═══ TEXTE FOURNI

Bonjour chère Florence. Vous me voyez ravi de vous avoir laissée pantoise… rien que pour le mot, un peu désuet. Le personnage de mon roman (paru en premier lieu aux éditions de l’Arbre vengeur avant d’être repris en poche Folio) représente un peu un idéal de comportement à mes yeux. Son côté détaché. Il laisse les choses glisser sur lui. Je trouve que c’est la meilleure manière de résister dans la vie aux enquiquineurs de tous poils. Je suis pour la résistance moelleuse. En cela, mon héros se rapproche de certains personnages de Jean-Philippe Toussaint, un de mes auteurs préférés, notamment son personnage « Monsieur » dans le roman du même nom. D’ailleurs, les vrais afiocionados de Toussaint auront repéré quelques clins d’œil ou hommage à « Monsieur ». Je m’efforce dans ma vie de tous les jours d’adopter un comportement similaire. C’est plus difficile qu’il n’y paraît.
Votre roman est écrit avec beaucoup d’élégance dans le verbe. Il n’est pas nécessaire d’être vulgaire pour être drôle, mais je dois dire que chez vous c’est particulièrement vrai. Comme si la langue faisait partie intégrante de votre récit. Le mot est toujours juste et bien choisi même quand il est un brin trivial (“peinard avec mes panards” ou encore “Aude se positionna en face de moi et commença à remuer du croupion…”). L’emploi du passé simple et l’incise d’un mot plus commun sont assez cocasses. Tout est question de rythme finalement. Cela m’amène à vous poser ces questions : comment écrivez-vous ? Dans quel lieu ? À quel moment de la journée ? Avec ou sans musique ?
Je suis toujours très attaché au style qui doit être au service de l’histoire. À un point même où, quand j’écris, j’envisage une histoire en fonction du style que je souhaite adopter. J’écris joyeusement, assis à un bureau (je rêve de pouvoir écrire allongé mais je n’ai pas trouvé encore le moyen de le faire vraiment à ma convenance !). Le moment ? Quand il faut. Et sans musique si ce n’est celle des mots, leur rythme, leur sonorité. D’où effectivement, l’emploi d’imparfaits du subjonctif, d’incises, de parenthèses, de contrastes soutenu/trivial.
Votre héros est en position de fragilité puisqu’il traverse sa journée en pantoufle ce qui le place irrémédiablement sous l’œil scrutateur de ses contemporains. Pourtant, loin de s’en offusquer, il en fait presque un jeu, une force, presque une marque de fabrique. Mais d’où vous est venue cette idée de roman ??

══════

▶ EXERCICES À TRAITER:
1 - Reproduisez le passage de l'entretien qui commence par « Je suis toujours » et se poursuit jusqu'à « de contrastes soutenu/trivial. ».
2 - Indiquez, d'après l'entretien, de quel écrivain l'auteur rapproche le héros de son roman.

═══ DONNÉES RECUEILLIES

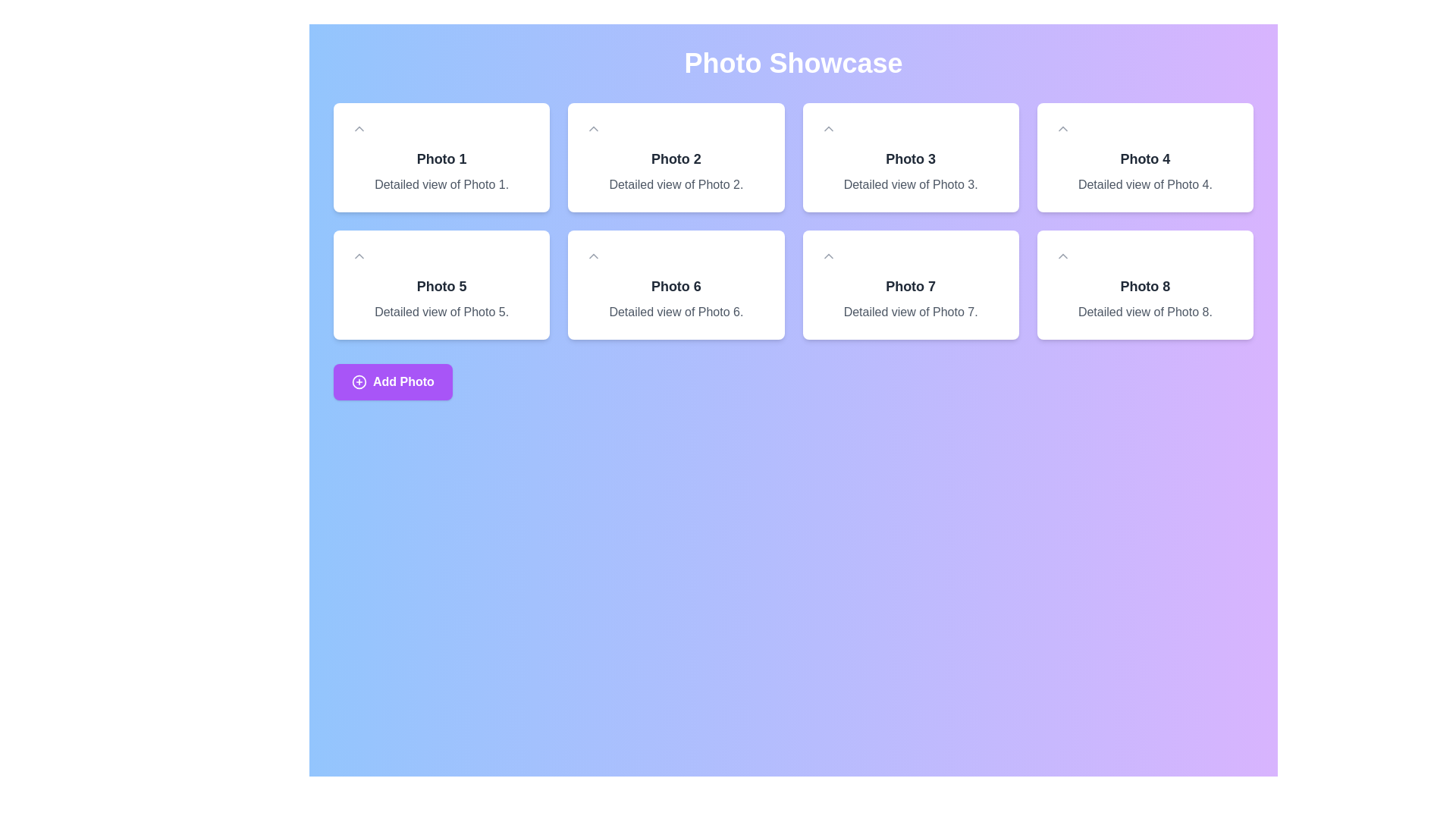 The image size is (1456, 819). What do you see at coordinates (359, 256) in the screenshot?
I see `the toggle icon located in the top center region of the 'Photo 5' card` at bounding box center [359, 256].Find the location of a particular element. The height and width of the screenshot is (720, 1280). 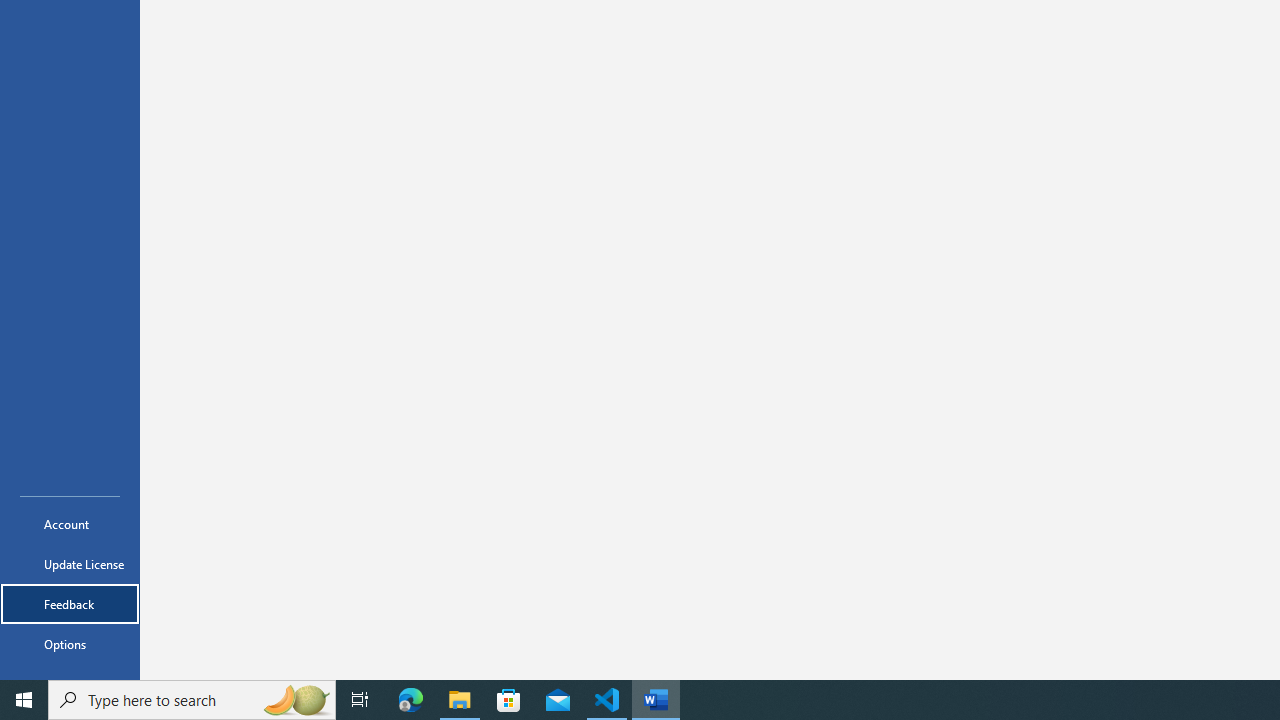

'Update License' is located at coordinates (69, 564).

══════

▶ RÉPONSES PAR EXERCICE:
1 -
Je suis toujours très attaché au style qui doit être au service de l’histoire. À un point même où, quand j’écris, j’envisage une histoire en fonction du style que je souhaite adopter. J’écris joyeusement, assis à un bureau (je rêve de pouvoir écrire allongé mais je n’ai pas trouvé encore le moyen de le faire vraiment à ma convenance !). Le moment ? Quand il faut. Et sans musique si ce n’est celle des mots, leur rythme, leur sonorité. D’où effectivement, l’emploi d’imparfaits du subjonctif, d’incises, de parenthèses, de contrastes soutenu/trivial.

2 - De Jean-Philippe Toussaint, notamment de son personnage « Monsieur » dans le roman du même nom.